### [DESCRIPTION OF THE TASK]
Repeat the entries exactly. Leave nothing out.

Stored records
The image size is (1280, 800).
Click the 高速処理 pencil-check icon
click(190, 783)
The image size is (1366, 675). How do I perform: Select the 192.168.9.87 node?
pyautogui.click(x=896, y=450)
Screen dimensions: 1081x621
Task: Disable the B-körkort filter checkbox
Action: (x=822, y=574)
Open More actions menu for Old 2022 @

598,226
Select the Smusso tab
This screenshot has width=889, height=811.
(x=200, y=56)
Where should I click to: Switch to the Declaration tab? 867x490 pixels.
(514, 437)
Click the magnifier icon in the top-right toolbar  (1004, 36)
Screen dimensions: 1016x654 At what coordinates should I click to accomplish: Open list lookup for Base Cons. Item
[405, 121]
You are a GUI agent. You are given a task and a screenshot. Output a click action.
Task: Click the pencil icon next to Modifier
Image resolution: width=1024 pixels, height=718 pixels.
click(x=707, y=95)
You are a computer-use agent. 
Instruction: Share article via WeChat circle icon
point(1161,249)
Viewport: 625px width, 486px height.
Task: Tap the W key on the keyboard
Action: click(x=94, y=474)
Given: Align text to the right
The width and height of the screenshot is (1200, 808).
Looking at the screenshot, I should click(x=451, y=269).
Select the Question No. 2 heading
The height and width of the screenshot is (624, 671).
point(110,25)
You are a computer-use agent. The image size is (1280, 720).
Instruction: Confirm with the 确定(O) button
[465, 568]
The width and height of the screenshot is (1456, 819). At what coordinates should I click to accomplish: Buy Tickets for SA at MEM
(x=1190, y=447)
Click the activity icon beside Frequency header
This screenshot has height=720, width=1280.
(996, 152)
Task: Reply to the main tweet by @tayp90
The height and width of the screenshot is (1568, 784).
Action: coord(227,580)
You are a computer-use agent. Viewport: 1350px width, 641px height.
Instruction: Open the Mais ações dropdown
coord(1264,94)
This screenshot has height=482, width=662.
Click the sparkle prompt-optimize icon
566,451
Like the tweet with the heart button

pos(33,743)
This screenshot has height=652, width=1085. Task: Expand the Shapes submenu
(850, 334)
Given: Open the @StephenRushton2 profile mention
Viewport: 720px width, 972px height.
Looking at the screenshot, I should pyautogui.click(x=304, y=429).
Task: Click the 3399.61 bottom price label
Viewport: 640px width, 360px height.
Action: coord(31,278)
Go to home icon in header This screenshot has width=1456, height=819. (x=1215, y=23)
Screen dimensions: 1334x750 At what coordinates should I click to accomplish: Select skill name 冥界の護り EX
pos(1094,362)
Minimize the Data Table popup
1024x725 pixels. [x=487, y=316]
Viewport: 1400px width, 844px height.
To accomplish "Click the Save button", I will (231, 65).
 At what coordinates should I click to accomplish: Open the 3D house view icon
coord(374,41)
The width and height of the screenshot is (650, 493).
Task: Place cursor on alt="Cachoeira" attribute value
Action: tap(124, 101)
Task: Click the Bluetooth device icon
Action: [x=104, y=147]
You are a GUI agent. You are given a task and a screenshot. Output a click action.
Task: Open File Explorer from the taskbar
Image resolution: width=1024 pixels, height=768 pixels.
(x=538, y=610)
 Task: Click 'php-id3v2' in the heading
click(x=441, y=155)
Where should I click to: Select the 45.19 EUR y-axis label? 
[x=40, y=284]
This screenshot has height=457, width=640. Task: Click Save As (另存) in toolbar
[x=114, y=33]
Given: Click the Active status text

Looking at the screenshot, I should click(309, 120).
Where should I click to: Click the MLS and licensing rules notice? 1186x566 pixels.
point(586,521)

### [YOUR RESPONSE]
The image size is (1280, 800).
Click the 高速処理 pencil-check icon
click(190, 783)
The image size is (1366, 675). How do I perform: Select the 192.168.9.87 node?
pyautogui.click(x=896, y=450)
Screen dimensions: 1081x621
Task: Disable the B-körkort filter checkbox
Action: (x=822, y=574)
Open More actions menu for Old 2022 @

598,226
Select the Smusso tab
This screenshot has width=889, height=811.
(x=200, y=56)
Where should I click to: Switch to the Declaration tab? 867x490 pixels.
(514, 437)
Click the magnifier icon in the top-right toolbar  (1004, 36)
Screen dimensions: 1016x654 At what coordinates should I click to accomplish: Open list lookup for Base Cons. Item
[405, 121]
You are a GUI agent. You are given a task and a screenshot. Output a click action.
Task: Click the pencil icon next to Modifier
Image resolution: width=1024 pixels, height=718 pixels.
click(x=707, y=95)
You are a computer-use agent. 
Instruction: Share article via WeChat circle icon
point(1161,249)
Viewport: 625px width, 486px height.
Task: Tap the W key on the keyboard
Action: click(x=94, y=474)
Given: Align text to the right
The width and height of the screenshot is (1200, 808).
Looking at the screenshot, I should click(x=451, y=269).
Select the Question No. 2 heading
The height and width of the screenshot is (624, 671).
point(110,25)
You are a computer-use agent. The image size is (1280, 720).
Instruction: Confirm with the 确定(O) button
[465, 568]
The width and height of the screenshot is (1456, 819). At what coordinates should I click to accomplish: Buy Tickets for SA at MEM
(x=1190, y=447)
Click the activity icon beside Frequency header
This screenshot has height=720, width=1280.
(996, 152)
Task: Reply to the main tweet by @tayp90
The height and width of the screenshot is (1568, 784).
Action: coord(227,580)
You are a computer-use agent. Viewport: 1350px width, 641px height.
Instruction: Open the Mais ações dropdown
coord(1264,94)
This screenshot has height=482, width=662.
Click the sparkle prompt-optimize icon
566,451
Like the tweet with the heart button

pos(33,743)
This screenshot has height=652, width=1085. Task: Expand the Shapes submenu
(850, 334)
Given: Open the @StephenRushton2 profile mention
Viewport: 720px width, 972px height.
Looking at the screenshot, I should pyautogui.click(x=304, y=429).
Task: Click the 3399.61 bottom price label
Viewport: 640px width, 360px height.
Action: coord(31,278)
Go to home icon in header This screenshot has width=1456, height=819. (x=1215, y=23)
Screen dimensions: 1334x750 At what coordinates should I click to accomplish: Select skill name 冥界の護り EX
pos(1094,362)
Minimize the Data Table popup
1024x725 pixels. [x=487, y=316]
Viewport: 1400px width, 844px height.
To accomplish "Click the Save button", I will (231, 65).
 At what coordinates should I click to accomplish: Open the 3D house view icon
coord(374,41)
The width and height of the screenshot is (650, 493).
Task: Place cursor on alt="Cachoeira" attribute value
Action: tap(124, 101)
Task: Click the Bluetooth device icon
Action: [x=104, y=147]
You are a GUI agent. You are given a task and a screenshot. Output a click action.
Task: Open File Explorer from the taskbar
Image resolution: width=1024 pixels, height=768 pixels.
(x=538, y=610)
 Task: Click 'php-id3v2' in the heading
click(x=441, y=155)
Where should I click to: Select the 45.19 EUR y-axis label? 
[x=40, y=284]
This screenshot has height=457, width=640. Task: Click Save As (另存) in toolbar
[x=114, y=33]
Given: Click the Active status text

Looking at the screenshot, I should click(309, 120).
Where should I click to: Click the MLS and licensing rules notice? 1186x566 pixels.
point(586,521)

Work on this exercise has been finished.